Emily Ritter, Ph.D.

emily.h.ritter@vanderbilt.edu


Associate Professor

Vanderbilt University

Year of PhD: 2010

Country: United States (Tennessee)

About Me:

I am an associate professor of political science at Vanderbilt University. I received my PhD in political science at Emory University in 2010. Before joining the faculty at Vanderbilt, I was an assistant professor at the University of Alabama for three years and then an assistant professor at the University of California, Merced for five years.

Research Interests

Conflict Processes & War

Formal Theory

Human Rights

International Law & Organization

Political Violence

Research Methods & Research Design

Immigration & Citizenship

My Research:

My research centers on the relationship between government repression and dissent activities. I contribute to scholarship on international human rights institutions, law, and practice; domestic conflict between national governments and groups from the population; human rights and political violence; and immigration and refugee movements. Game theory and quantitative statistical analysis are the primary methods I use to approach inference.

Publications:

Journal Articles:

(2016) Preventing and Responding to Dissent: The Observational Challenges of Explaining Strategic Repression, American Political Science Review

Although scholarly consensus suggests that dissent causes repression, the behaviors are endogenous: governments and dissidents act in expectation of each other’s behavior. Empirical studies have not accounted well for this endogeneity. We argue that preventive aspects of repression meaningfully affect the relationship between observed dissent and repression. When governments use preventive repression, the best response to dissent that does occur is unclear; observed dissent does not meaningfully predict responsive repression. By contrast, governments that do not engage in ex ante repression will be more likely to do it ex post. We follow U.S. voting scholarship and propose a new instrument to model the endogeneity: rainfall. We couple rainfall data in African provinces and U.S. states with data on dissent and repression and find that dissent fails to have a significant effect on responsive repression in states that engage in preventive repression.

(2014) Policy Disputes, Political Survival, and the Onset and Severity of State Repression, Journal of Conflict Resolution

Under what conditions will a state repress its citizens? The literature examining human rights violations lacks consensus over exactly how repression and dissent are interrelated. I argue that contradictions have arisen because scholars have not derived expectations consistent with modeling three common assumptions: (1) dissent and repression are causally interrelated (2) states and groups are in conflict over some policy or good and (3) authorities repress to remain in office. I develop a formal model based on these principles, and I predict that changes in the same independent variable can have divergent effects on the onset and severity of repression. Using coded event data for all states from 1990 to 2004 and a two-tiered estimator, I find that increases in executive job security decrease the likelihood that repression will occur in the first place, but increase the severity of observed violations.
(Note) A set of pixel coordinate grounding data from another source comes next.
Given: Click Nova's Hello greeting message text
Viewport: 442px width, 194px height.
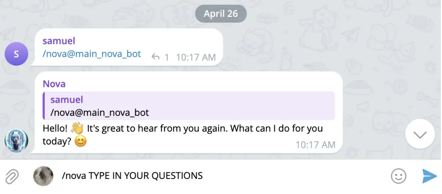Looking at the screenshot, I should coord(183,135).
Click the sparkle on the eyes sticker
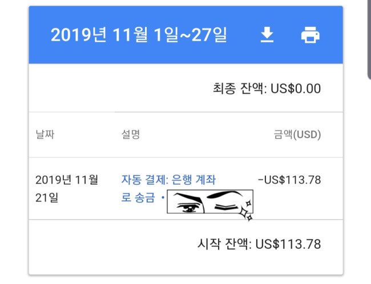This screenshot has height=284, width=371. click(246, 212)
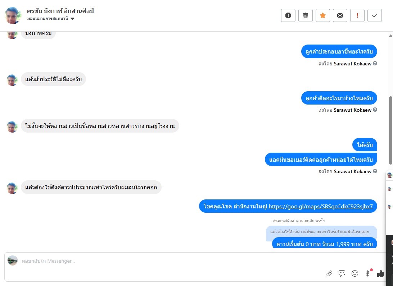This screenshot has width=393, height=286.
Task: Click the reply in Messenger text field
Action: pyautogui.click(x=162, y=261)
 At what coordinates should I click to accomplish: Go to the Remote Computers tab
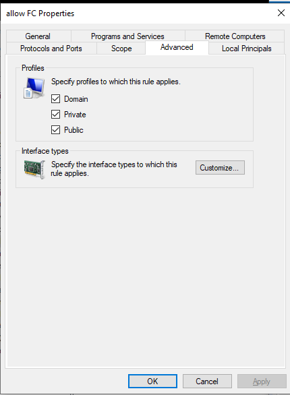coord(235,36)
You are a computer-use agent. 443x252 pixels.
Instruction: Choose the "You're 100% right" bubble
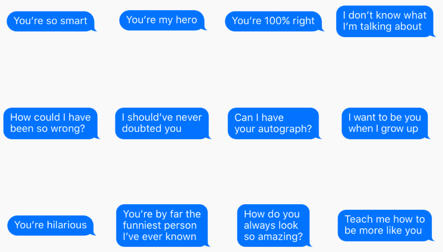[274, 21]
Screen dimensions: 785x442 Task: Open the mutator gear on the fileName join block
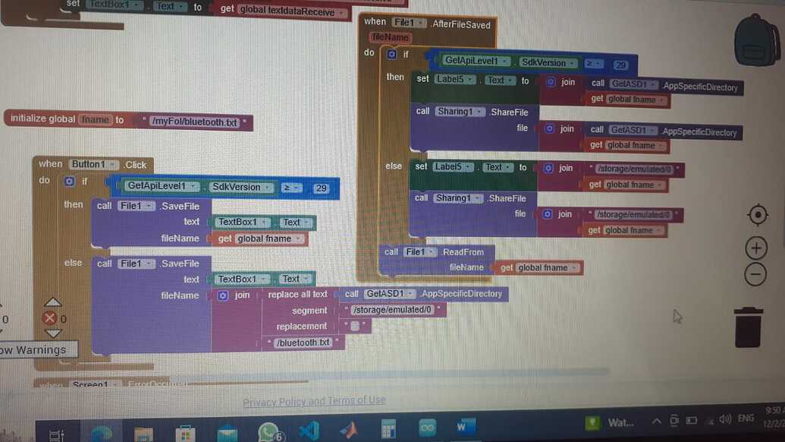(223, 295)
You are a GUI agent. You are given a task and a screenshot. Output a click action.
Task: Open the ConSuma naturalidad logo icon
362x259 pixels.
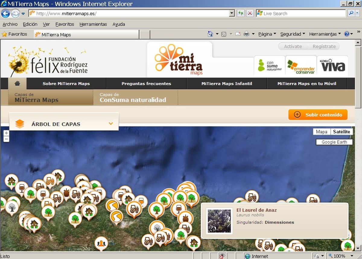click(269, 65)
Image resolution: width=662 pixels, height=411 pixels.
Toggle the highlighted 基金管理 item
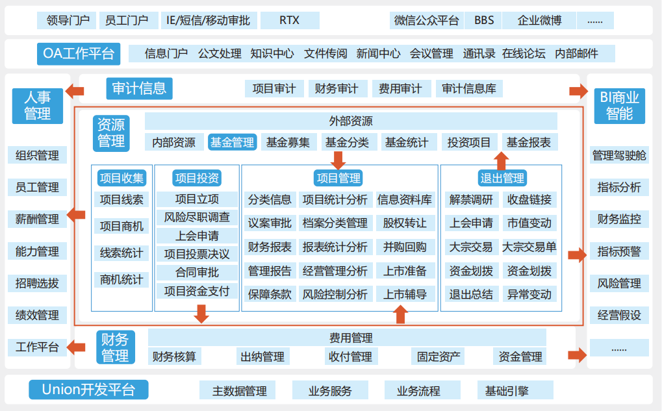[x=232, y=142]
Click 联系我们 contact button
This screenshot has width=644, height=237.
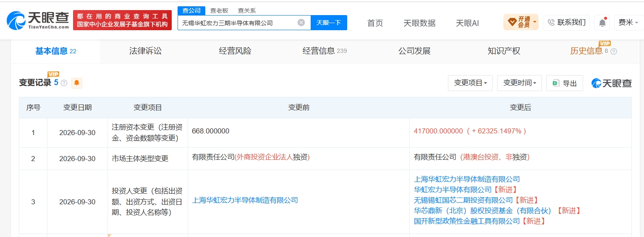[x=566, y=23]
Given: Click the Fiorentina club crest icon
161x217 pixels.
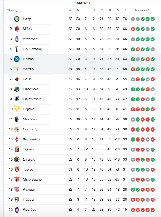Looking at the screenshot, I should [x=17, y=139].
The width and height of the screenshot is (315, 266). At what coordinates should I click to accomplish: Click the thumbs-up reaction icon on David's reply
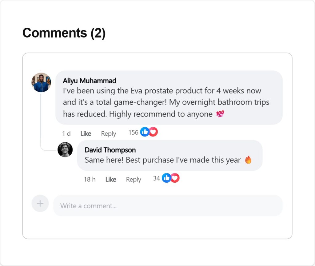point(166,178)
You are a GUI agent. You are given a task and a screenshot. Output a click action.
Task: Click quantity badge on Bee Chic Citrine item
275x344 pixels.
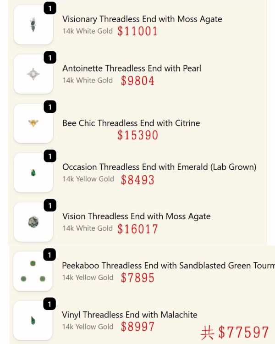pos(50,107)
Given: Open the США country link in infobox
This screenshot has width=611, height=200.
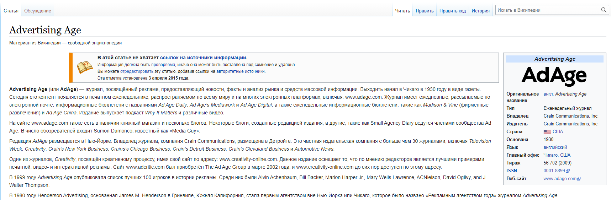Looking at the screenshot, I should 558,132.
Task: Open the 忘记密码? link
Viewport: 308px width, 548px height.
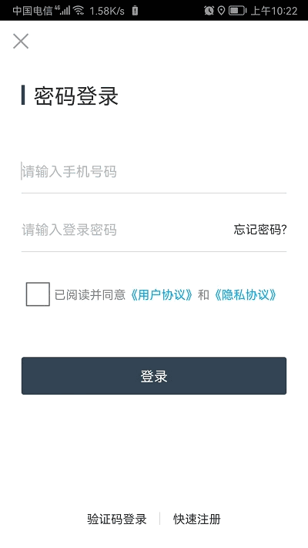Action: click(x=260, y=230)
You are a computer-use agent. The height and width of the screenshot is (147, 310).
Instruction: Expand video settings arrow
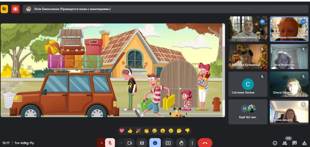[121, 143]
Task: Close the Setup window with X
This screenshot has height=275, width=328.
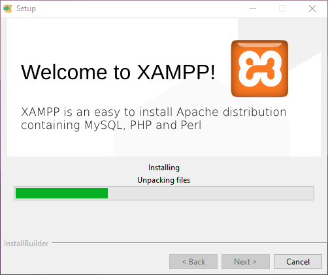Action: [x=312, y=9]
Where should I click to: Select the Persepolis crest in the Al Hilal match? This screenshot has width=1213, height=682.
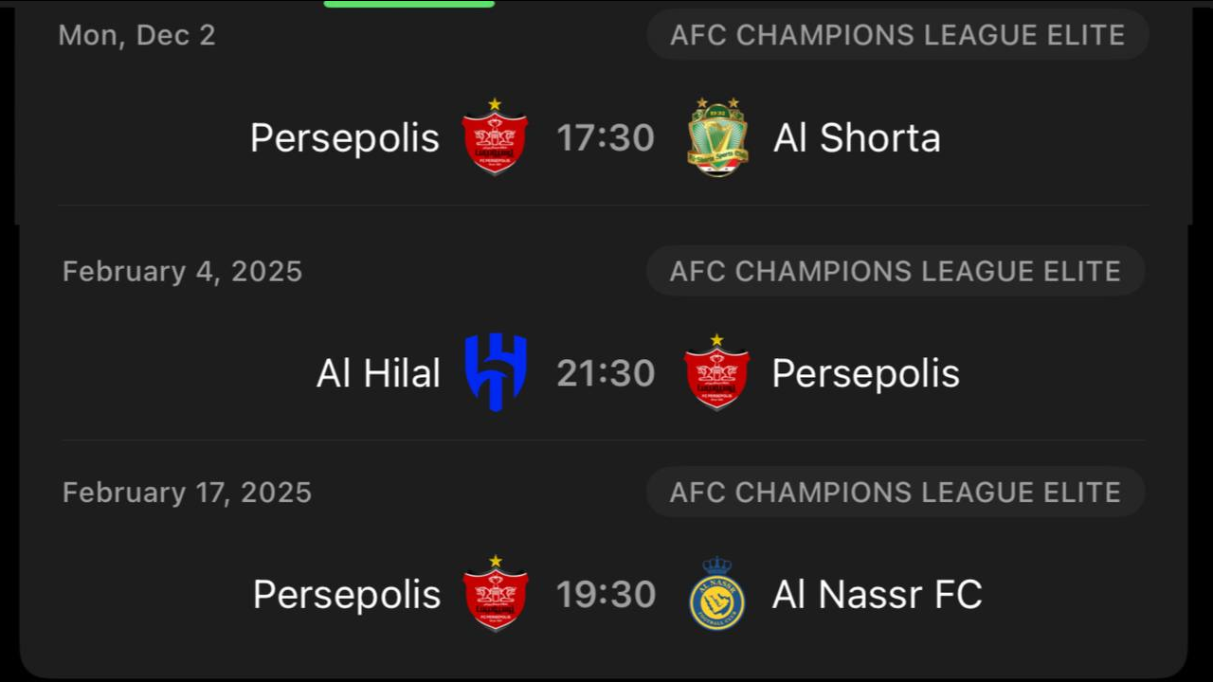click(716, 372)
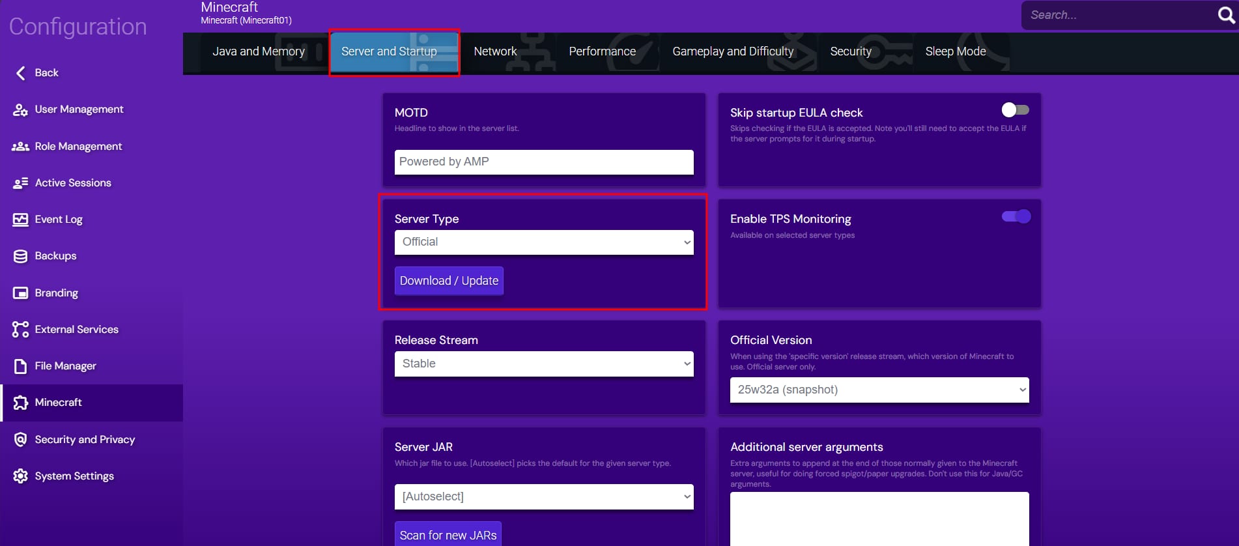The height and width of the screenshot is (546, 1239).
Task: Click Scan for new JARs button
Action: coord(448,535)
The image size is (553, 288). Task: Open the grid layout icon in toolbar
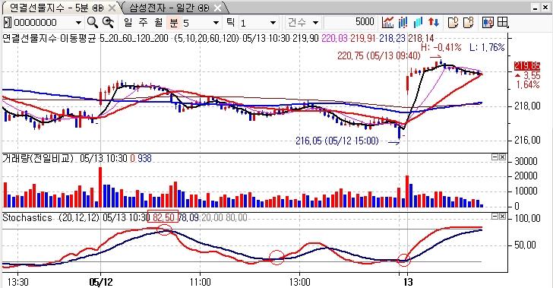pyautogui.click(x=503, y=22)
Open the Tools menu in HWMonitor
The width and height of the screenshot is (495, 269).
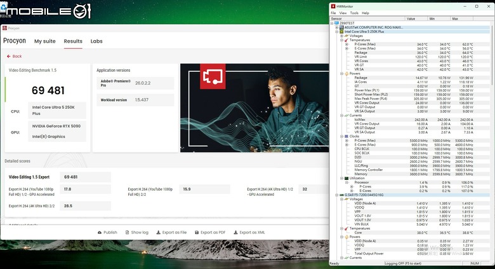(x=354, y=13)
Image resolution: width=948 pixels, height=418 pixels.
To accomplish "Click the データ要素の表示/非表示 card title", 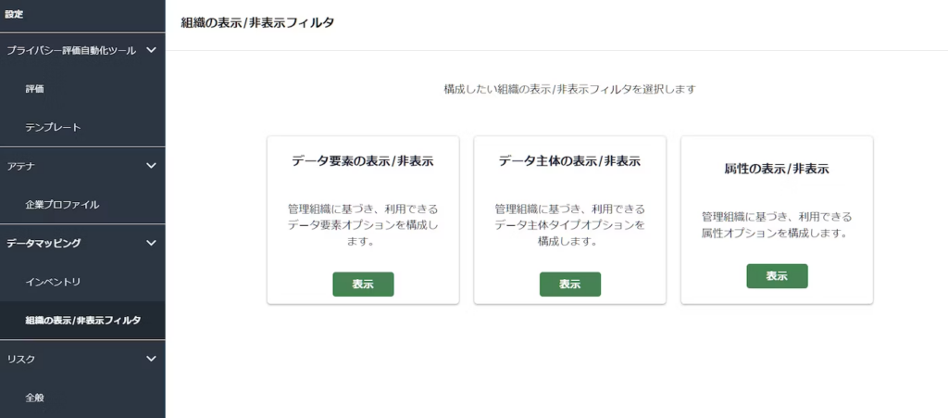I will point(363,160).
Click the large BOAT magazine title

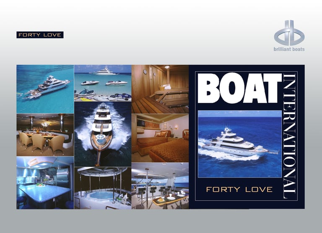click(239, 88)
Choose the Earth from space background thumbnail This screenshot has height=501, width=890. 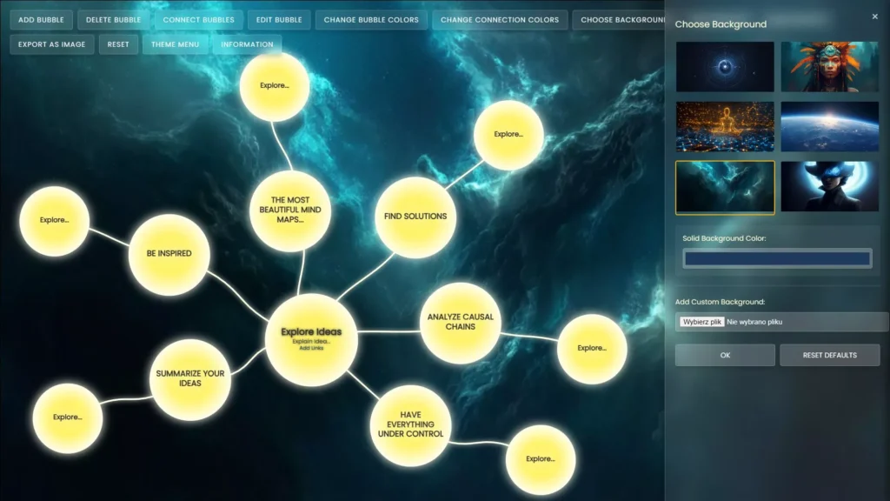[829, 127]
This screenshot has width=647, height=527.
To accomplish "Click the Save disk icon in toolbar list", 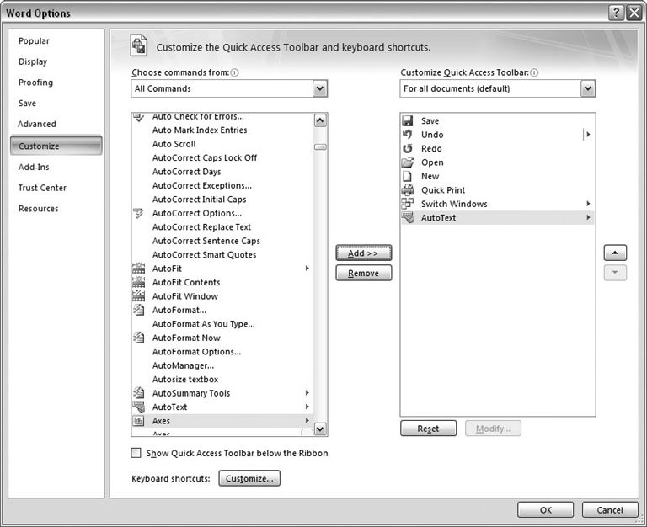I will pos(408,121).
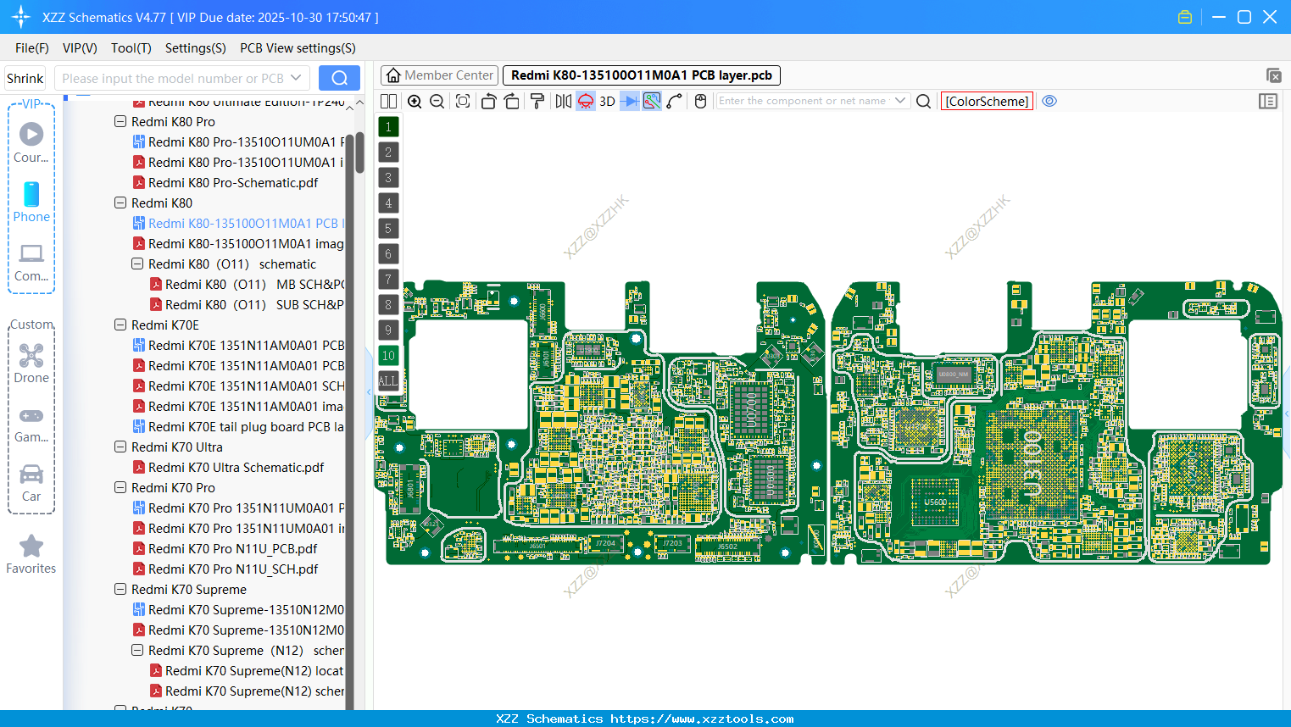The image size is (1291, 727).
Task: Select the split-view compare icon
Action: point(388,101)
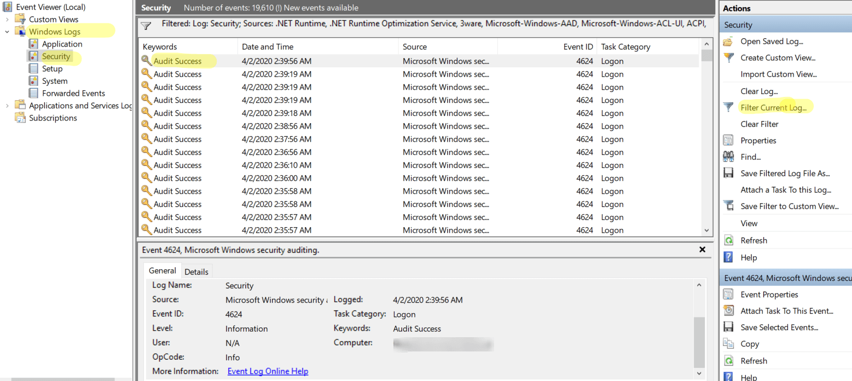Image resolution: width=852 pixels, height=381 pixels.
Task: Open the Event Log Online Help link
Action: pos(268,371)
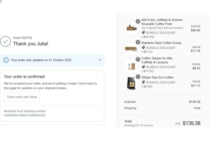Click quantity badge on Star Eco Coffee image
This screenshot has width=213, height=141.
point(138,76)
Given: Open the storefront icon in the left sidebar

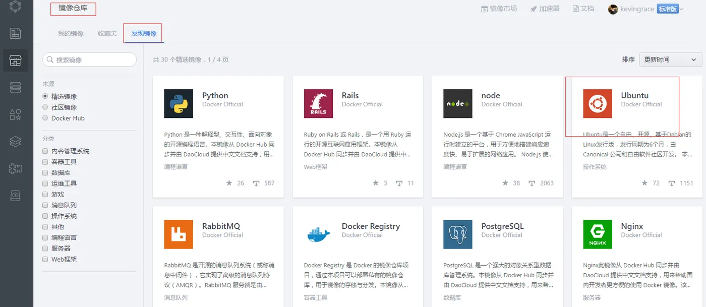Looking at the screenshot, I should coord(15,61).
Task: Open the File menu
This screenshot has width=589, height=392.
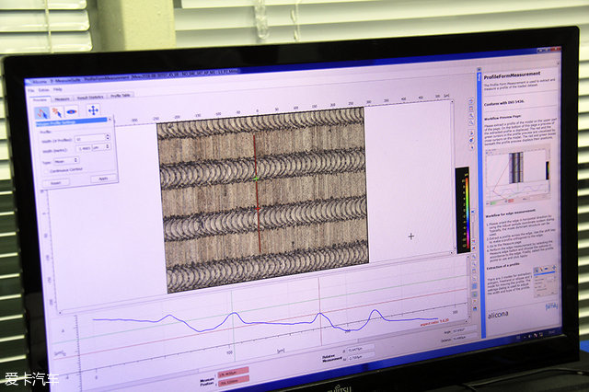Action: [x=30, y=90]
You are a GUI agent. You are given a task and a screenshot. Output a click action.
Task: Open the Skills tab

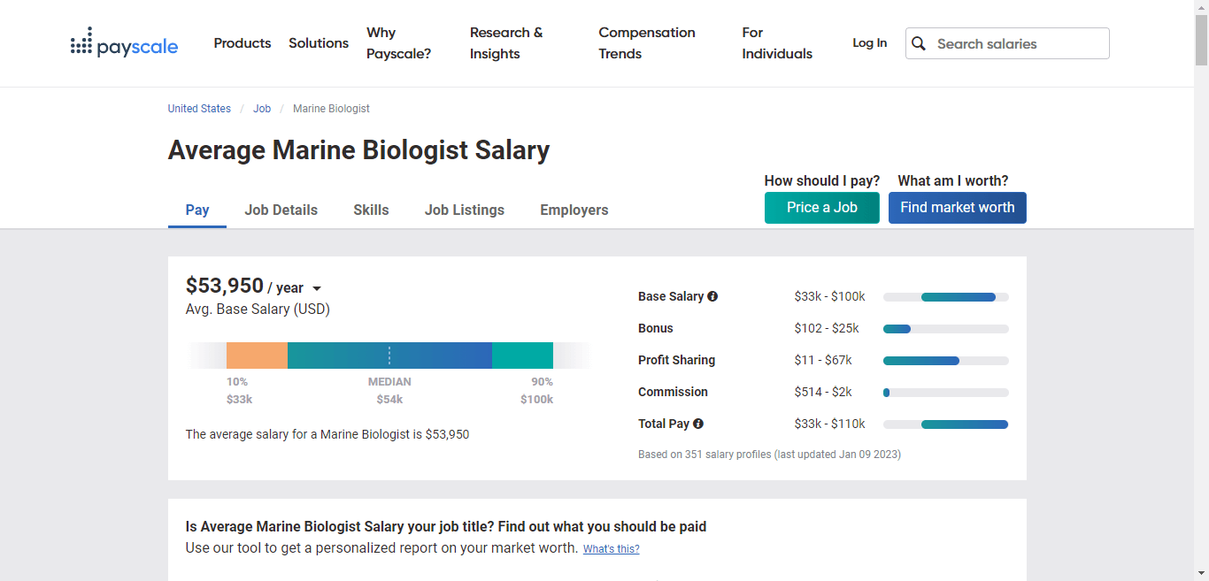point(371,210)
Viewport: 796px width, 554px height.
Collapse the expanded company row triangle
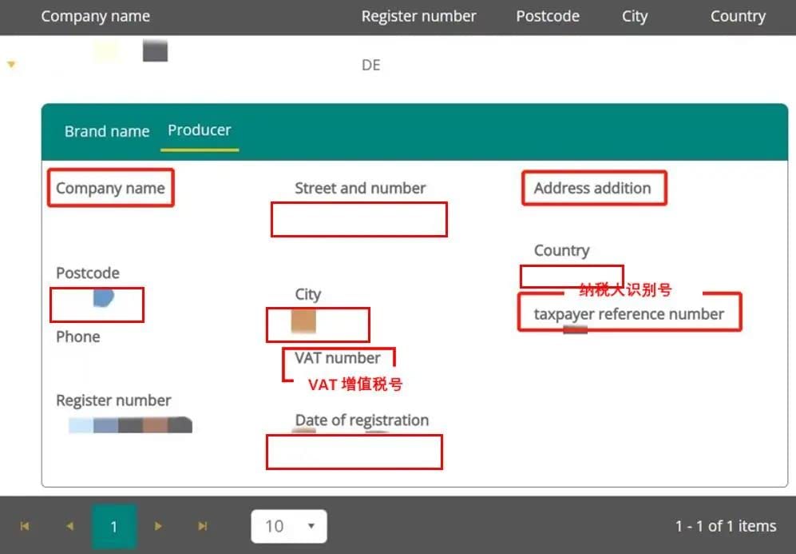(x=11, y=65)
(2013) Treaties, Tenure, and Torture: The Conflicting Domestic Effects of International Law, Journal of Politics

International human rights treaties are argued to increase both the likelihood of domestic mobilized dissent and judicial constraint. These pressures pull leaders in conflicting directions: mobilized challenges undermine a leader’s position in power, increasing incentives to repress; courts raise the probability of litigation, decreasing incentives to repress. We argue authorities balance these pressures based on their job security. Politically insecure leaders, desperate to retain power, repress to control the destabilizing effects of dissent. Secure leaders are less likely to fall to citizen pressures, but the probability of facing an effective judiciary weighs heavily in their expected costs. Consequently, they repress less to avoid litigation. We find empirical support for the implications of our formal theory using data on commitment to the UN Convention Against Torture. Treaties have no effect on repression in states with insecure leaders but have a positive effect on rights protection in states headed by secure leaders.

Books Written:

(2019) Contentious Compliance: Dissent and Repression under International Human Rights Law, Oxford University Press

Do international human rights treaties constrain governments from repressing their populations and violating rights? In Contentious Compliance, Courtenay R. Conrad and Emily Hencken Ritter present a new theory of human rights treaty effects founded on the idea that governments repress as part of a domestic conflict with potential or actual dissidents. By introducing dissent like peaceful protests, strikes, boycotts, or direct violent attacks on government, their theory improves understanding of when states will violate rights-and when international laws will work to protect people. Conrad and Ritter investigate the effect of international human rights treaties on domestic conflict and ultimately find that treaties improve human rights outcomes by altering the structure of conflict between political authorities and potential dissidents. A powerful, careful, and empirically sophisticated rejoinder to the critics of international human rights law, Contentious Compliance offers new insights and analyses that will reshape our thinking on law and political violence.